§ ACTIVITY: Print the full listing once more, exactly as given.

*** TASK DATA

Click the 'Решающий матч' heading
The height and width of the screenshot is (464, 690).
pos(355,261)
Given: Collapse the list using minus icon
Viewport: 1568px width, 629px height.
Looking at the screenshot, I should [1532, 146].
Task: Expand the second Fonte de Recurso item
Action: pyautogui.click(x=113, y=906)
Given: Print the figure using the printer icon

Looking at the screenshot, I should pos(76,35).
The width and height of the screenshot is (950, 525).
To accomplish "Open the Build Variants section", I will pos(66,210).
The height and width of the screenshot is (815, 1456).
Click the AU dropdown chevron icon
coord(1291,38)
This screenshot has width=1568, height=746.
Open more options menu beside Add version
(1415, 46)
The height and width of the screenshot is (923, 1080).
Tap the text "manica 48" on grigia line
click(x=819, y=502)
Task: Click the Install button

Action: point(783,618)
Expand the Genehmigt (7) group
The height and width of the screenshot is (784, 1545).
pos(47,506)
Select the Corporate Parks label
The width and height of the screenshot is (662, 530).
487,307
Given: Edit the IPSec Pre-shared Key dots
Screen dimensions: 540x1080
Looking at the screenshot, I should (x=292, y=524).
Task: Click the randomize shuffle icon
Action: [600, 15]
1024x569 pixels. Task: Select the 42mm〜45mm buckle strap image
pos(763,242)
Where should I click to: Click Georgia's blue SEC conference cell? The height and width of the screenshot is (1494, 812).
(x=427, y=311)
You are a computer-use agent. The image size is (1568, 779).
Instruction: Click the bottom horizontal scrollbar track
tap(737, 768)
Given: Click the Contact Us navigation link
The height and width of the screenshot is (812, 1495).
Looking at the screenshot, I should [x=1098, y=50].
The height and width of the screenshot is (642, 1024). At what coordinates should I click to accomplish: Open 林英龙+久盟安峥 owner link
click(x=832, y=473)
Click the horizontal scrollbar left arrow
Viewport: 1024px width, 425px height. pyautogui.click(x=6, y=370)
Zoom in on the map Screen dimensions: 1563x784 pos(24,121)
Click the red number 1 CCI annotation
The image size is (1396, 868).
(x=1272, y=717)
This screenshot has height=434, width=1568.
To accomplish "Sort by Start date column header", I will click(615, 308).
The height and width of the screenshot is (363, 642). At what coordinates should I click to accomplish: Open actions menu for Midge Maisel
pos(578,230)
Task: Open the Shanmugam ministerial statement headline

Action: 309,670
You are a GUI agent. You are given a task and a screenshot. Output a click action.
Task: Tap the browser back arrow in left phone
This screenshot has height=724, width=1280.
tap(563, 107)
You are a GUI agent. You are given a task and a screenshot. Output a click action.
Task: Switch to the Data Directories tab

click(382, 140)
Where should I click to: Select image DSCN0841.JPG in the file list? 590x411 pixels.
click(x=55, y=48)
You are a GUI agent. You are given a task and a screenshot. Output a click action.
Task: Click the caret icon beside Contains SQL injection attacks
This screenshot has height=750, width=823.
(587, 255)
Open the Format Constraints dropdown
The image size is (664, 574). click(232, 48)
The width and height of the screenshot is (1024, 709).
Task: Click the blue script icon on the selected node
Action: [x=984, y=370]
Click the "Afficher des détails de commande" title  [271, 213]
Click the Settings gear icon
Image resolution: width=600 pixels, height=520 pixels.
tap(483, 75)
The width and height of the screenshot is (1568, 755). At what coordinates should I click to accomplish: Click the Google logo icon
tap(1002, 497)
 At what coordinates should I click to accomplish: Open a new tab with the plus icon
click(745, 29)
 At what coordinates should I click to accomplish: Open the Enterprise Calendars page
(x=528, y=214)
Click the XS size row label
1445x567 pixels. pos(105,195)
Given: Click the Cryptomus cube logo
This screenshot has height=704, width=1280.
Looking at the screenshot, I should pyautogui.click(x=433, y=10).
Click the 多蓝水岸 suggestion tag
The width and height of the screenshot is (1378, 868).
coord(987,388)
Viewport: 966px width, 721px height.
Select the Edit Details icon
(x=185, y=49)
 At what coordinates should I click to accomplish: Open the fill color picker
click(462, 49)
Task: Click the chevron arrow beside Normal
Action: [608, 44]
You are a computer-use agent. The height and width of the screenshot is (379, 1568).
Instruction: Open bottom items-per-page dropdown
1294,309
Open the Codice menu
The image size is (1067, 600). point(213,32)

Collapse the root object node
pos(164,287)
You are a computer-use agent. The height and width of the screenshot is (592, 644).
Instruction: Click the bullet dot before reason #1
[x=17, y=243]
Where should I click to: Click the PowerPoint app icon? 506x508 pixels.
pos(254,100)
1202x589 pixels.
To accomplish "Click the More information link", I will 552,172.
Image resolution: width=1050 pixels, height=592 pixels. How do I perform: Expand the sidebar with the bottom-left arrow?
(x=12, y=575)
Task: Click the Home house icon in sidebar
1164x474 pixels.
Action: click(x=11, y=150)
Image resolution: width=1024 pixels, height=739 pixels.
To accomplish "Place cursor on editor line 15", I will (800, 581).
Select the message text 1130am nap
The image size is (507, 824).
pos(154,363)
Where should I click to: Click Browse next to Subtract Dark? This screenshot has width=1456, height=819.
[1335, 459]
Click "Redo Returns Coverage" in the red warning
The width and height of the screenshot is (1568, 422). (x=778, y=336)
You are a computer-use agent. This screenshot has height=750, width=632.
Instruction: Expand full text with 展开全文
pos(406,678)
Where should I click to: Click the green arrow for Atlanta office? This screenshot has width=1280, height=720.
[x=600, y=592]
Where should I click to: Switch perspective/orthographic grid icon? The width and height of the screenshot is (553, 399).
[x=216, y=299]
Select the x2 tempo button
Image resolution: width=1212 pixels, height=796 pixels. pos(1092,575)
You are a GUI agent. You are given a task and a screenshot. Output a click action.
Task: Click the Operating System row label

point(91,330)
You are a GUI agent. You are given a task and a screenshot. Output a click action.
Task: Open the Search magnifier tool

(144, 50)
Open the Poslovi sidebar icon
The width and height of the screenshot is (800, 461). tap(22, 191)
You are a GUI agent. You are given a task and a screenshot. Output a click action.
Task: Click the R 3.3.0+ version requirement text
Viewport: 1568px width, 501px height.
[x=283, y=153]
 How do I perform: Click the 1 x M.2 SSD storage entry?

******

§ FINISHED TASK:
Click the 'Решающий матч' heading
The height and width of the screenshot is (464, 690).
pos(355,261)
Given: Collapse the list using minus icon
Viewport: 1568px width, 629px height.
Looking at the screenshot, I should [1532, 146].
Task: Expand the second Fonte de Recurso item
Action: pyautogui.click(x=113, y=906)
Given: Print the figure using the printer icon

Looking at the screenshot, I should pos(76,35).
The width and height of the screenshot is (950, 525).
To accomplish "Open the Build Variants section", I will pos(66,210).
The height and width of the screenshot is (815, 1456).
Click the AU dropdown chevron icon
coord(1291,38)
This screenshot has width=1568, height=746.
Open more options menu beside Add version
(1415, 46)
The height and width of the screenshot is (923, 1080).
Tap the text "manica 48" on grigia line
click(x=819, y=502)
Task: Click the Install button

Action: point(783,618)
Expand the Genehmigt (7) group
The height and width of the screenshot is (784, 1545).
pos(47,506)
Select the Corporate Parks label
The width and height of the screenshot is (662, 530).
487,307
Given: Edit the IPSec Pre-shared Key dots
Screen dimensions: 540x1080
Looking at the screenshot, I should (x=292, y=524).
Task: Click the randomize shuffle icon
Action: [600, 15]
1024x569 pixels. Task: Select the 42mm〜45mm buckle strap image
pos(763,242)
Where should I click to: Click Georgia's blue SEC conference cell? The height and width of the screenshot is (1494, 812).
(x=427, y=311)
You are a computer-use agent. The image size is (1568, 779).
Instruction: Click the bottom horizontal scrollbar track
tap(737, 768)
Given: Click the Contact Us navigation link
The height and width of the screenshot is (812, 1495).
Looking at the screenshot, I should [x=1098, y=50].
The height and width of the screenshot is (642, 1024). At what coordinates should I click to accomplish: Open 林英龙+久盟安峥 owner link
click(x=832, y=473)
Click the horizontal scrollbar left arrow
Viewport: 1024px width, 425px height. pyautogui.click(x=6, y=370)
Zoom in on the map Screen dimensions: 1563x784 pos(24,121)
Click the red number 1 CCI annotation
The image size is (1396, 868).
(x=1272, y=717)
This screenshot has height=434, width=1568.
To accomplish "Sort by Start date column header", I will click(615, 308).
The height and width of the screenshot is (363, 642). At what coordinates should I click to accomplish: Open actions menu for Midge Maisel
pos(578,230)
Task: Open the Shanmugam ministerial statement headline

Action: 309,670
You are a GUI agent. You are given a task and a screenshot. Output a click action.
Task: Tap the browser back arrow in left phone
This screenshot has height=724, width=1280.
tap(563, 107)
You are a GUI agent. You are given a task and a screenshot. Output a click action.
Task: Switch to the Data Directories tab

click(382, 140)
Where should I click to: Select image DSCN0841.JPG in the file list? 590x411 pixels.
click(x=55, y=48)
You are a GUI agent. You are given a task and a screenshot. Output a click action.
Task: Click the caret icon beside Contains SQL injection attacks
This screenshot has height=750, width=823.
(587, 255)
Open the Format Constraints dropdown
The image size is (664, 574). click(232, 48)
The width and height of the screenshot is (1024, 709).
Task: Click the blue script icon on the selected node
Action: [x=984, y=370]
Click the "Afficher des détails de commande" title  [271, 213]
Click the Settings gear icon
Image resolution: width=600 pixels, height=520 pixels.
tap(483, 75)
The width and height of the screenshot is (1568, 755). At what coordinates should I click to accomplish: Click the Google logo icon
tap(1002, 497)
 At what coordinates should I click to accomplish: Open a new tab with the plus icon
click(745, 29)
 At what coordinates should I click to accomplish: Open the Enterprise Calendars page
(x=528, y=214)
Click the XS size row label
1445x567 pixels. pos(105,195)
Given: Click the Cryptomus cube logo
This screenshot has height=704, width=1280.
Looking at the screenshot, I should pyautogui.click(x=433, y=10).
Click the 多蓝水岸 suggestion tag
The width and height of the screenshot is (1378, 868).
coord(987,388)
Viewport: 966px width, 721px height.
Select the Edit Details icon
(x=185, y=49)
 At what coordinates should I click to accomplish: Open the fill color picker
click(462, 49)
Task: Click the chevron arrow beside Normal
Action: [608, 44]
You are a computer-use agent. The height and width of the screenshot is (379, 1568).
Instruction: Open bottom items-per-page dropdown
1294,309
Open the Codice menu
The image size is (1067, 600). point(213,32)

Collapse the root object node
pos(164,287)
You are a computer-use agent. The height and width of the screenshot is (592, 644).
Instruction: Click the bullet dot before reason #1
[x=17, y=243]
Where should I click to: Click the PowerPoint app icon? 506x508 pixels.
pos(254,100)
1202x589 pixels.
To accomplish "Click the More information link", I will 552,172.
Image resolution: width=1050 pixels, height=592 pixels. How do I perform: Expand the sidebar with the bottom-left arrow?
(x=12, y=575)
Task: Click the Home house icon in sidebar
1164x474 pixels.
Action: click(x=11, y=150)
Image resolution: width=1024 pixels, height=739 pixels.
To accomplish "Place cursor on editor line 15", I will (800, 581).
Select the message text 1130am nap
The image size is (507, 824).
pos(154,363)
Where should I click to: Click Browse next to Subtract Dark? This screenshot has width=1456, height=819.
[1335, 459]
Click "Redo Returns Coverage" in the red warning
The width and height of the screenshot is (1568, 422). (x=778, y=336)
You are a computer-use agent. This screenshot has height=750, width=632.
Instruction: Expand full text with 展开全文
pos(406,678)
Where should I click to: Click the green arrow for Atlanta office? This screenshot has width=1280, height=720.
[x=600, y=592]
Where should I click to: Switch perspective/orthographic grid icon? The width and height of the screenshot is (553, 399).
[x=216, y=299]
Select the x2 tempo button
Image resolution: width=1212 pixels, height=796 pixels. pos(1092,575)
You are a GUI agent. You are given a task and a screenshot. Output a click action.
Task: Click the Operating System row label

point(91,330)
You are a GUI agent. You are given a task and a screenshot. Output a click action.
Task: Open the Search magnifier tool

(144, 50)
Open the Poslovi sidebar icon
The width and height of the screenshot is (800, 461). tap(22, 191)
You are a GUI agent. You are given a task and a screenshot. Output a click action.
Task: Click the R 3.3.0+ version requirement text
Viewport: 1568px width, 501px height.
[x=283, y=153]
 How do I perform: Click the 1 x M.2 SSD storage entry?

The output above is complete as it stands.